[Given data]
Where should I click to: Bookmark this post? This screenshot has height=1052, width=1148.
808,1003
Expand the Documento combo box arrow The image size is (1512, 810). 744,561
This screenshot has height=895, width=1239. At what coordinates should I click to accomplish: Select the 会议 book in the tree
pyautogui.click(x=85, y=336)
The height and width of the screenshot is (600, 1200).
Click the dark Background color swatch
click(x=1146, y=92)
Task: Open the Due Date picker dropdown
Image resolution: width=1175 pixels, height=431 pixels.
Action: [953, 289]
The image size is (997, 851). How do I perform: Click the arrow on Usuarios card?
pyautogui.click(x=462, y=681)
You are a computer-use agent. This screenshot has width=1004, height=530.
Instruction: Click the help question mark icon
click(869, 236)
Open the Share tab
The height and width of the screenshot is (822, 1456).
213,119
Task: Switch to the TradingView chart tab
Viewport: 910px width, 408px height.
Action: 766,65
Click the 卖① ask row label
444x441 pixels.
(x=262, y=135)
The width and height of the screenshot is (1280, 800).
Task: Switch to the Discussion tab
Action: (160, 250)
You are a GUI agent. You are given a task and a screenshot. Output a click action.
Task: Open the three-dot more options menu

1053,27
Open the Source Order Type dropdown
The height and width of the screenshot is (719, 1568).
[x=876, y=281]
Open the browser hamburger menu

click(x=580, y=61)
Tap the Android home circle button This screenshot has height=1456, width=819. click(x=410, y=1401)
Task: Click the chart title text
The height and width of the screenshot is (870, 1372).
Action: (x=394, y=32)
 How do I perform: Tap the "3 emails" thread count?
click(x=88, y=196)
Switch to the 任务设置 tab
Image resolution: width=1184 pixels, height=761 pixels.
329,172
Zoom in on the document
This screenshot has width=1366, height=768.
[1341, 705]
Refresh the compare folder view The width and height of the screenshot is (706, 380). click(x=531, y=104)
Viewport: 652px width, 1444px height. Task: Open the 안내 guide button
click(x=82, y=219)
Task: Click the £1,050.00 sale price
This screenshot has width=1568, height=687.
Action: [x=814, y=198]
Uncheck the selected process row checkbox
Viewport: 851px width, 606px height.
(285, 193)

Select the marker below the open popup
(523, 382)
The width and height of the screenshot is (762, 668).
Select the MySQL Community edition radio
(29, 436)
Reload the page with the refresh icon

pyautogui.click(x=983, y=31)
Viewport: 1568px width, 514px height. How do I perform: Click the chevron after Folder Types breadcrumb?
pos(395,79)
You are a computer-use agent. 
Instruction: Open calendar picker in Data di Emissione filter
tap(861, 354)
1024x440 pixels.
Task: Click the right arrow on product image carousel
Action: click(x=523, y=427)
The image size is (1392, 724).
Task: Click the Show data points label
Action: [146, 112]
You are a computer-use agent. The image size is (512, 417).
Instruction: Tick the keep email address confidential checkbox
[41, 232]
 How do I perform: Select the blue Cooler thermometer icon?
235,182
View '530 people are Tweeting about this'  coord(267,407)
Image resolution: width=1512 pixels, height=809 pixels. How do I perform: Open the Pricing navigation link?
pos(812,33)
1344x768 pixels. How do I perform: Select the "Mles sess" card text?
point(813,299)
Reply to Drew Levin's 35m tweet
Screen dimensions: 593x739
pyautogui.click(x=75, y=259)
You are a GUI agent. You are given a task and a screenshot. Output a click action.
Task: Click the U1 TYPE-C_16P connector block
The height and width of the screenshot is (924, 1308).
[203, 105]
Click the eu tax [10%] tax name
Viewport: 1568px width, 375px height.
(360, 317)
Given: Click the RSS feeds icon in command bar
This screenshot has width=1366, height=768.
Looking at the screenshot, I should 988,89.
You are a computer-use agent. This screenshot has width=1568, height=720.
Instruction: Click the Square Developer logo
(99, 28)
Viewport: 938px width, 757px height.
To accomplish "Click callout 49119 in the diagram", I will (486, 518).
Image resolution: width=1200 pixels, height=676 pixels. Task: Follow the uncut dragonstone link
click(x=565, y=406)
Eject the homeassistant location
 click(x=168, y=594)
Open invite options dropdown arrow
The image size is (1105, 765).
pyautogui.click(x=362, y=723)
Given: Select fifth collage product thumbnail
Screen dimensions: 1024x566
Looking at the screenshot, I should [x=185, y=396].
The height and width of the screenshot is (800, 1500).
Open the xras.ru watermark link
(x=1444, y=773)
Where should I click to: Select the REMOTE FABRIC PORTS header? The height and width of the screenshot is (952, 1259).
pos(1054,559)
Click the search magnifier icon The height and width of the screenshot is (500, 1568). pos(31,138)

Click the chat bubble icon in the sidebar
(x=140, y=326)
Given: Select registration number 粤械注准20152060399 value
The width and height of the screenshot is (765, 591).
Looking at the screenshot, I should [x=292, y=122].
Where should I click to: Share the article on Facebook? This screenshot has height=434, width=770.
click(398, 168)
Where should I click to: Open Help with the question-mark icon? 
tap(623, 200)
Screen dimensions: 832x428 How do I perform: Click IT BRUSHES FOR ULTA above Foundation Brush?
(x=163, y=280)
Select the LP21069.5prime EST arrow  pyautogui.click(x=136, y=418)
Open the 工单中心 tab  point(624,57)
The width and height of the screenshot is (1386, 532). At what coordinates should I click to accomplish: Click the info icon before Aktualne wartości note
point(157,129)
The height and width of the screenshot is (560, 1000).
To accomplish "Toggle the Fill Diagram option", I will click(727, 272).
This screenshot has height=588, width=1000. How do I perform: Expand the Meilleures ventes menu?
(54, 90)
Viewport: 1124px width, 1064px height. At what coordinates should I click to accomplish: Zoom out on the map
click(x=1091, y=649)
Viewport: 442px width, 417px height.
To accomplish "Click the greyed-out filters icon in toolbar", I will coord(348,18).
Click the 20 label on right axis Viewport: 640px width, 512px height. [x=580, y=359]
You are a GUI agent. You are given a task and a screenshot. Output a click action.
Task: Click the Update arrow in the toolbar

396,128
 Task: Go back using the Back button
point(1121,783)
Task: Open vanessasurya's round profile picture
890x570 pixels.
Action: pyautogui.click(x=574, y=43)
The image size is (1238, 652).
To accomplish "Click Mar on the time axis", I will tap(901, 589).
[/Given data]
Exercise brief - The full listing above should be returned exactly as supplied.

Output for this task -
Where should I click to: Bookmark this post? This screenshot has height=1052, width=1148.
808,1003
Expand the Documento combo box arrow The image size is (1512, 810). 744,561
This screenshot has height=895, width=1239. At what coordinates should I click to accomplish: Select the 会议 book in the tree
pyautogui.click(x=85, y=336)
The height and width of the screenshot is (600, 1200).
Click the dark Background color swatch
click(x=1146, y=92)
Task: Open the Due Date picker dropdown
Image resolution: width=1175 pixels, height=431 pixels.
Action: [953, 289]
The image size is (997, 851). How do I perform: Click the arrow on Usuarios card?
pyautogui.click(x=462, y=681)
You are a computer-use agent. This screenshot has width=1004, height=530.
Instruction: Click the help question mark icon
click(869, 236)
Open the Share tab
The height and width of the screenshot is (822, 1456).
213,119
Task: Switch to the TradingView chart tab
Viewport: 910px width, 408px height.
Action: 766,65
Click the 卖① ask row label
444x441 pixels.
(x=262, y=135)
The width and height of the screenshot is (1280, 800).
Task: Switch to the Discussion tab
Action: (160, 250)
You are a GUI agent. You are given a task and a screenshot. Output a click action.
Task: Open the three-dot more options menu

1053,27
Open the Source Order Type dropdown
The height and width of the screenshot is (719, 1568).
[x=876, y=281]
Open the browser hamburger menu

click(x=580, y=61)
Tap the Android home circle button This screenshot has height=1456, width=819. click(x=410, y=1401)
Task: Click the chart title text
The height and width of the screenshot is (870, 1372).
Action: (x=394, y=32)
 How do I perform: Tap the "3 emails" thread count?
click(x=88, y=196)
Switch to the 任务设置 tab
Image resolution: width=1184 pixels, height=761 pixels.
329,172
Zoom in on the document
This screenshot has width=1366, height=768.
[1341, 705]
Refresh the compare folder view The width and height of the screenshot is (706, 380). click(x=531, y=104)
Viewport: 652px width, 1444px height. Task: Open the 안내 guide button
click(x=82, y=219)
Task: Click the £1,050.00 sale price
This screenshot has width=1568, height=687.
Action: [x=814, y=198]
Uncheck the selected process row checkbox
Viewport: 851px width, 606px height.
(285, 193)

Select the marker below the open popup
(523, 382)
The width and height of the screenshot is (762, 668).
Select the MySQL Community edition radio
(29, 436)
Reload the page with the refresh icon

pyautogui.click(x=983, y=31)
Viewport: 1568px width, 514px height. How do I perform: Click the chevron after Folder Types breadcrumb?
pos(395,79)
You are a computer-use agent. 
Instruction: Open calendar picker in Data di Emissione filter
tap(861, 354)
1024x440 pixels.
Task: Click the right arrow on product image carousel
Action: click(x=523, y=427)
The image size is (1392, 724).
Task: Click the Show data points label
Action: [146, 112]
You are a computer-use agent. The image size is (512, 417).
Instruction: Tick the keep email address confidential checkbox
[41, 232]
 How do I perform: Select the blue Cooler thermometer icon?
235,182
View '530 people are Tweeting about this'  coord(267,407)
Image resolution: width=1512 pixels, height=809 pixels. How do I perform: Open the Pricing navigation link?
pos(812,33)
1344x768 pixels. How do I perform: Select the "Mles sess" card text?
point(813,299)
Reply to Drew Levin's 35m tweet
Screen dimensions: 593x739
pyautogui.click(x=75, y=259)
You are a GUI agent. You are given a task and a screenshot. Output a click action.
Task: Click the U1 TYPE-C_16P connector block
The height and width of the screenshot is (924, 1308).
[203, 105]
Click the eu tax [10%] tax name
Viewport: 1568px width, 375px height.
(360, 317)
Given: Click the RSS feeds icon in command bar
This screenshot has width=1366, height=768.
Looking at the screenshot, I should 988,89.
You are a computer-use agent. This screenshot has width=1568, height=720.
Instruction: Click the Square Developer logo
(99, 28)
Viewport: 938px width, 757px height.
To accomplish "Click callout 49119 in the diagram", I will (486, 518).
Image resolution: width=1200 pixels, height=676 pixels. Task: Follow the uncut dragonstone link
click(x=565, y=406)
Eject the homeassistant location
 click(x=168, y=594)
Open invite options dropdown arrow
The image size is (1105, 765).
pyautogui.click(x=362, y=723)
Given: Select fifth collage product thumbnail
Screen dimensions: 1024x566
Looking at the screenshot, I should [x=185, y=396].
The height and width of the screenshot is (800, 1500).
Open the xras.ru watermark link
(x=1444, y=773)
Where should I click to: Select the REMOTE FABRIC PORTS header? The height and width of the screenshot is (952, 1259).
pos(1054,559)
Click the search magnifier icon The height and width of the screenshot is (500, 1568). pos(31,138)

Click the chat bubble icon in the sidebar
(x=140, y=326)
Given: Select registration number 粤械注准20152060399 value
The width and height of the screenshot is (765, 591).
Looking at the screenshot, I should [x=292, y=122].
Where should I click to: Share the article on Facebook? This screenshot has height=434, width=770.
click(398, 168)
Where should I click to: Open Help with the question-mark icon? 
tap(623, 200)
Screen dimensions: 832x428 How do I perform: Click IT BRUSHES FOR ULTA above Foundation Brush?
(x=163, y=280)
Select the LP21069.5prime EST arrow  pyautogui.click(x=136, y=418)
Open the 工单中心 tab  point(624,57)
The width and height of the screenshot is (1386, 532). At what coordinates should I click to accomplish: Click the info icon before Aktualne wartości note
point(157,129)
The height and width of the screenshot is (560, 1000).
To accomplish "Toggle the Fill Diagram option", I will click(727, 272).
This screenshot has height=588, width=1000. How do I perform: Expand the Meilleures ventes menu?
(54, 90)
Viewport: 1124px width, 1064px height. At what coordinates should I click to accomplish: Zoom out on the map
click(x=1091, y=649)
Viewport: 442px width, 417px height.
To accomplish "Click the greyed-out filters icon in toolbar", I will coord(348,18).
Click the 20 label on right axis Viewport: 640px width, 512px height. [x=580, y=359]
You are a GUI agent. You are given a task and a screenshot. Output a click action.
Task: Click the Update arrow in the toolbar

396,128
 Task: Go back using the Back button
point(1121,783)
Task: Open vanessasurya's round profile picture
890x570 pixels.
Action: pyautogui.click(x=574, y=43)
The image size is (1238, 652).
To accomplish "Click Mar on the time axis", I will tap(901, 589).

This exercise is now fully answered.